#### [Assignment]
The listing below has to be output exactly as given, less its pictures.

#### [Records supplied]
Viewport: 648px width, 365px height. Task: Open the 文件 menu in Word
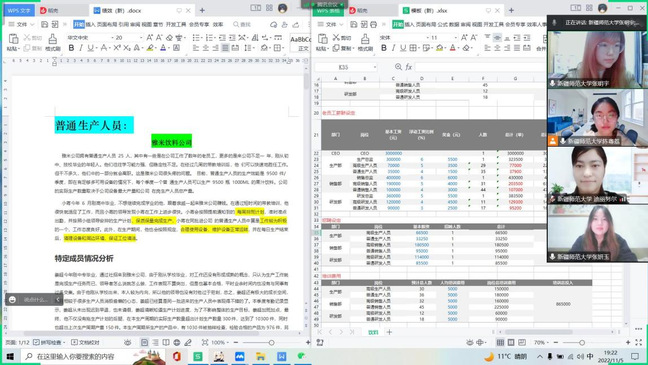[21, 25]
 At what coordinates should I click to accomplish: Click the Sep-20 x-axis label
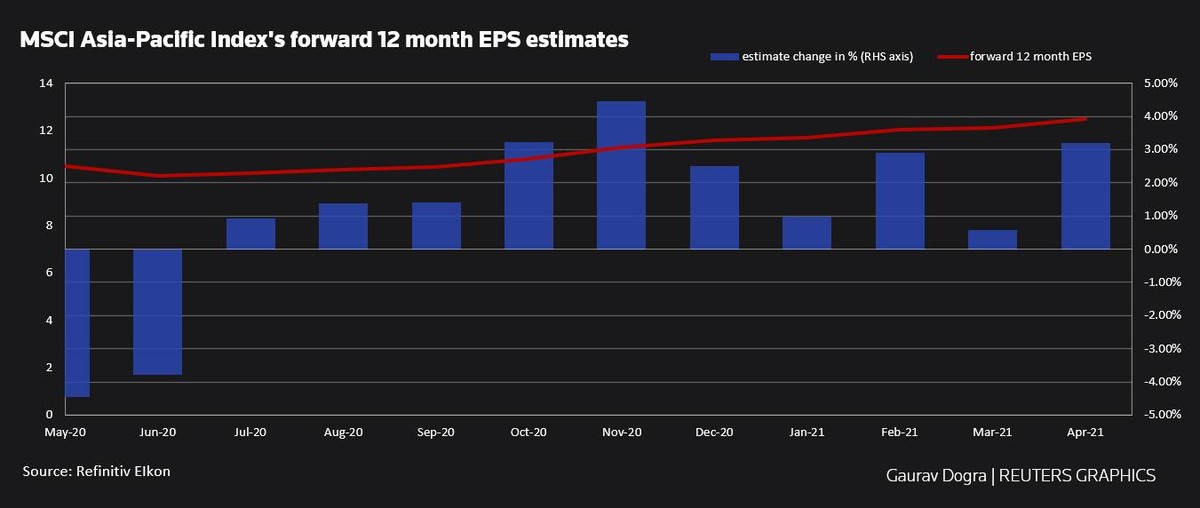(436, 433)
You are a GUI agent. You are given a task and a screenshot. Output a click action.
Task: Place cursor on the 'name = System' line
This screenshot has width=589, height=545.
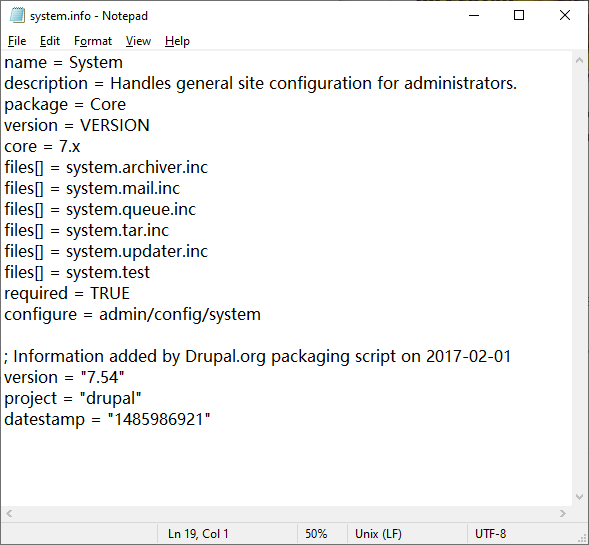pos(63,62)
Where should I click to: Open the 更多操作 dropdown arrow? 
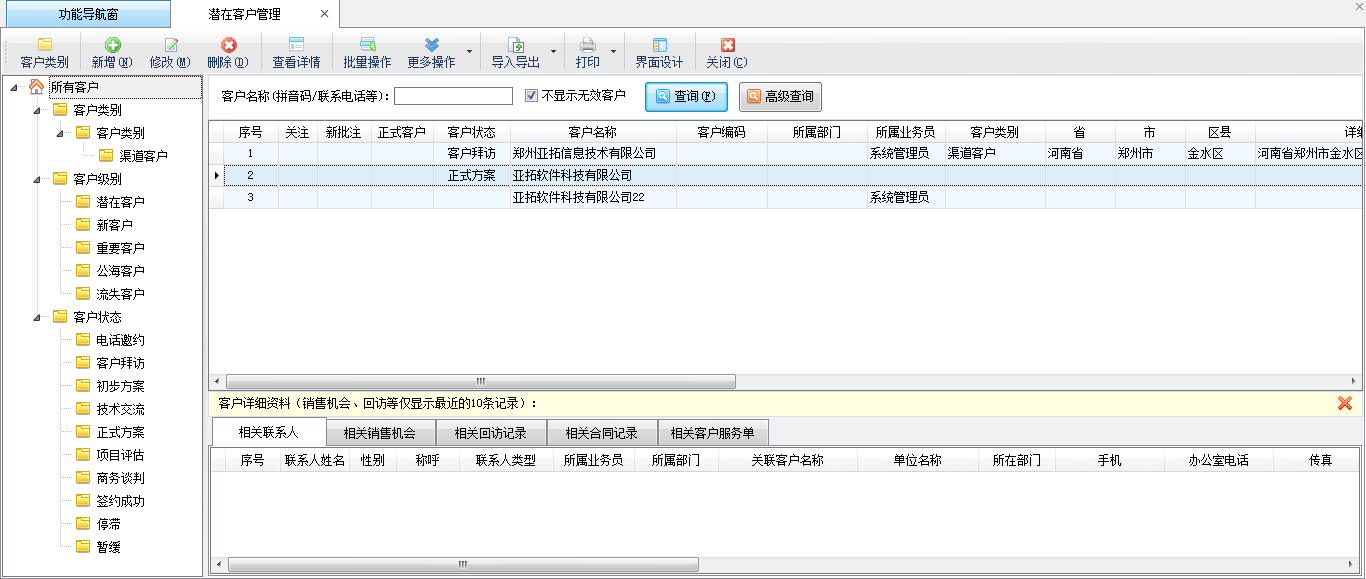click(x=469, y=52)
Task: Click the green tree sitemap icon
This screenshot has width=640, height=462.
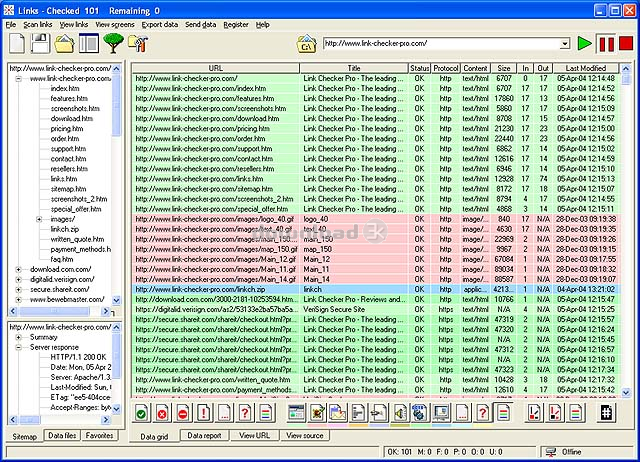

#### [Written response]
Viewport: 648px width, 365px height. Task: Open the 文件 menu in Word
[21, 25]
 At what coordinates should I click to accomplish: Click the Sep-20 x-axis label
(436, 433)
You are a GUI agent. You are given a task and a screenshot. Output a click action.
Task: Place cursor on the 'name = System' line
This screenshot has width=589, height=545.
pos(63,62)
Where should I click to: Open the 更多操作 dropdown arrow? 
click(x=469, y=52)
Task: Click the green tree sitemap icon
This screenshot has width=640, height=462.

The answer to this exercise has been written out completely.